First, another news story has broken about Men Behaving Badly™ in Hollywood. It is a story of sexual harassment, purposeful/planned damage to a woman’s reputation, and the money and effort it takes to cut a woman down to whatever size some less talented, less famous man thinks she should be. It is Coralie Fargeat’s entire tale writ large again, though we don’t get to see this man-eating shellfish at an overpriced lunch spot.

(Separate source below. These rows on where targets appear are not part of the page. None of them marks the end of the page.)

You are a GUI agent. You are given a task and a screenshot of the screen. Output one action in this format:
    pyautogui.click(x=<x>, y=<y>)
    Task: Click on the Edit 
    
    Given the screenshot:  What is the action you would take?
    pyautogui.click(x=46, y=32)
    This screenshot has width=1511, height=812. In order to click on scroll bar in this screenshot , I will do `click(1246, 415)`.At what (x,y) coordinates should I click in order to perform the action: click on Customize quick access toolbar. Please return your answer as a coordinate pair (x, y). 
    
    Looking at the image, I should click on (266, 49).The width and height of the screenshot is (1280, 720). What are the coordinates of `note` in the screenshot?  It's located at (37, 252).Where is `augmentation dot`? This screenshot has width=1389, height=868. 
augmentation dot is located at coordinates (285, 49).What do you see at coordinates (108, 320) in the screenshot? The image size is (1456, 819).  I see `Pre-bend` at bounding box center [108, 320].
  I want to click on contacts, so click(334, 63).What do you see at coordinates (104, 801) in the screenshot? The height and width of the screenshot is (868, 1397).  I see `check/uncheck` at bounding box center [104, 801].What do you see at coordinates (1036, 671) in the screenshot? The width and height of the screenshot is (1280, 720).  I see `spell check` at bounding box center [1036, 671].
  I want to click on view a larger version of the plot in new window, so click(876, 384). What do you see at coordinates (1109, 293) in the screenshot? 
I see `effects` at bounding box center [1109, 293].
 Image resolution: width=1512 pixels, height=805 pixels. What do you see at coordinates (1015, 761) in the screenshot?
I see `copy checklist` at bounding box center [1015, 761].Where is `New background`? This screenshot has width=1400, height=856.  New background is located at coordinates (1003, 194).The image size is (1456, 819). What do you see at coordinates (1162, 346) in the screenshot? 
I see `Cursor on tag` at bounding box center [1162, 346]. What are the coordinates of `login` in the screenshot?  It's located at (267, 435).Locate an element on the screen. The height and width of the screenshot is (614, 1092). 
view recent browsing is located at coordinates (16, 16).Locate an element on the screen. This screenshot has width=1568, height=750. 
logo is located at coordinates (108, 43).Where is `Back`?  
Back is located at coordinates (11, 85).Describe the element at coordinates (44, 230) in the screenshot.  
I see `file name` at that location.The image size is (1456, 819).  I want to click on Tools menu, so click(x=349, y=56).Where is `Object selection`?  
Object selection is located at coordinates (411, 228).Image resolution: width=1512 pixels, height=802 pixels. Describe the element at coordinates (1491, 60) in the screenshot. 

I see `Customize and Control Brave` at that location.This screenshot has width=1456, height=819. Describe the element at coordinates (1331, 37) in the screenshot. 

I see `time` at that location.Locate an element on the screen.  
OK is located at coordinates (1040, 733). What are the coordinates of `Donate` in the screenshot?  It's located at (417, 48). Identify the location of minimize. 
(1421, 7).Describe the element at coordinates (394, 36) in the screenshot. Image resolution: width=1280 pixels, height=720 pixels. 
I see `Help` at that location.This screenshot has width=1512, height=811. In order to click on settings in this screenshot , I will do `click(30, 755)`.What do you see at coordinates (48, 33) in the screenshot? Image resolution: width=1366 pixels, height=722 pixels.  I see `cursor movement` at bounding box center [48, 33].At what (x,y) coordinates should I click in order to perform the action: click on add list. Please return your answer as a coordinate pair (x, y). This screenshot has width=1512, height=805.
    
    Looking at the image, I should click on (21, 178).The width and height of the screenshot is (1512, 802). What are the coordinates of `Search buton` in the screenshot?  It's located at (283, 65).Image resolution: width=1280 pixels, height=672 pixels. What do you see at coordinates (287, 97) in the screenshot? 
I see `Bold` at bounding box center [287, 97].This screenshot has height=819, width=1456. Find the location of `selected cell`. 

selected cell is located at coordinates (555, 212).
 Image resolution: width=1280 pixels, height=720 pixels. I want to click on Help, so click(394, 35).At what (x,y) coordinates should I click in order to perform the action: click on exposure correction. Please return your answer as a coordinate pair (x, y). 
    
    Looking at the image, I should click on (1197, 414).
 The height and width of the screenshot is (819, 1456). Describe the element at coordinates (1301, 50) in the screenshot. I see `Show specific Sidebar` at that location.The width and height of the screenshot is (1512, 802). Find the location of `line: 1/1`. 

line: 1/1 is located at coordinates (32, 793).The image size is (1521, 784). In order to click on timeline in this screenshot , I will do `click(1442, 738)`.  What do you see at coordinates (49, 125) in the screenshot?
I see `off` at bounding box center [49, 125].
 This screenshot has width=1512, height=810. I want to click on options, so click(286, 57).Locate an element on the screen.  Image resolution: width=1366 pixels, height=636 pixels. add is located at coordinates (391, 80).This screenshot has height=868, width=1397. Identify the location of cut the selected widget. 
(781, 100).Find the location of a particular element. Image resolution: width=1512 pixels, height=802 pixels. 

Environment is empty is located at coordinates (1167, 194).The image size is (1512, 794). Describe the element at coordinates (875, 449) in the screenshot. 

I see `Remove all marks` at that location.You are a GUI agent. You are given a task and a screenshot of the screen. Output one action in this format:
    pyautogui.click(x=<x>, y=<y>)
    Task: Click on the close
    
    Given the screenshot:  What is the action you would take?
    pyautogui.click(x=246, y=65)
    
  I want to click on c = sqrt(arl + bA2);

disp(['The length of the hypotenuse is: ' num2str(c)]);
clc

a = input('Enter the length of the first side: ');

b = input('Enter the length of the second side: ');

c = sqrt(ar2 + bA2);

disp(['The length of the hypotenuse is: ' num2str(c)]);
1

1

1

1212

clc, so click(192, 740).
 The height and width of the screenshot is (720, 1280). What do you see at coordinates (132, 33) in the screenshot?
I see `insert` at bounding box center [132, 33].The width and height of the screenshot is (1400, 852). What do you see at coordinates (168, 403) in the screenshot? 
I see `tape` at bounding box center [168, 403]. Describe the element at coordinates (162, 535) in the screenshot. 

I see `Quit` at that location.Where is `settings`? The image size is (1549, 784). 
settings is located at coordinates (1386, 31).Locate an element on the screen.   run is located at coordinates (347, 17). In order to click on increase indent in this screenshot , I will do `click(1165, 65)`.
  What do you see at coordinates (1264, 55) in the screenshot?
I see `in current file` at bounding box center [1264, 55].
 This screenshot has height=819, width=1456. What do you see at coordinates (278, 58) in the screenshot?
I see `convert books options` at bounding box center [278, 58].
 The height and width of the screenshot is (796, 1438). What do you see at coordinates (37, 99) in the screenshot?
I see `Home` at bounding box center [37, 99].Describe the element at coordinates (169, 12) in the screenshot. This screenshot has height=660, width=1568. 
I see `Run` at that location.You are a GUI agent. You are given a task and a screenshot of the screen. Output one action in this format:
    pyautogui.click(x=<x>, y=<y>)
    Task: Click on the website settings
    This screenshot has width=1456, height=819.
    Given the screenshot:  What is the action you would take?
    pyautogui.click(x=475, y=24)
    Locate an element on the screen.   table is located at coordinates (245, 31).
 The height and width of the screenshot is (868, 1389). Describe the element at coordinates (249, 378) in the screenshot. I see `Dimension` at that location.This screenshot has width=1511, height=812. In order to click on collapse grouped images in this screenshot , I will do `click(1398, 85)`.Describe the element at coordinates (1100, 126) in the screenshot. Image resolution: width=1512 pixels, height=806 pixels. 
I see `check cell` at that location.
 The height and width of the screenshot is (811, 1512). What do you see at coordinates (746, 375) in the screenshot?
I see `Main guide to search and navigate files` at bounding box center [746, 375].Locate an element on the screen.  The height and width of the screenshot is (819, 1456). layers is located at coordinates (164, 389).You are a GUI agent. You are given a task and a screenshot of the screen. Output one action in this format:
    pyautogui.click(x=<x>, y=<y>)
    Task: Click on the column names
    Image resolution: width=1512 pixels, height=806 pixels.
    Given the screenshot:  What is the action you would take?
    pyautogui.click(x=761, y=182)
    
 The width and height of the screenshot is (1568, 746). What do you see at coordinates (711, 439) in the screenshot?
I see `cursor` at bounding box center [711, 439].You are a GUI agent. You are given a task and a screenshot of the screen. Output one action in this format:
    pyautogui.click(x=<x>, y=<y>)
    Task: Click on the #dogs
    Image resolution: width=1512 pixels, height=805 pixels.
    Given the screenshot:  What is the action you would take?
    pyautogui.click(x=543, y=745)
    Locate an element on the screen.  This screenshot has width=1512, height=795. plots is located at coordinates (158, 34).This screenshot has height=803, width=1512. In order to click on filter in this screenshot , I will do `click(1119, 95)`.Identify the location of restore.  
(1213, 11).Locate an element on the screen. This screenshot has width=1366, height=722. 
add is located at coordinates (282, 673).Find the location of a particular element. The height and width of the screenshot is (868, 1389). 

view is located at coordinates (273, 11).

The second story is the results of the Philadelphia Film Critics Circle Awards. Of note for The Substance, Demi Moore came in “Runner-Up” in the Best Actress category (Mikey Madison won for Anora), Margaret Qualley won Best Supporting Actress, and the movie itself won the “Elaine May Award” for a deserving person or film that brings awareness to a story from a woman’s perspective. I honestly cannot think of a more perfect representation of the criticisms that The Substance makes of Hollywood than that exact scenario. To give an award that says, “Hey ladies, we made you your own award,” and then also go on to recognize “the younger, more beautiful, more perfect” actresses for the highest honors. If this continues, Demi Moore will be living out precisely the same reality as Elisabeth Sparkle, her best work to date passed over in favor of the shiny and new. It’s not a new tale, that’s why Coralie Fargeat was able to tell it so clearly, but when life begins to imitate art that much, it’s not just a movie or a parable — it’s a prophecy.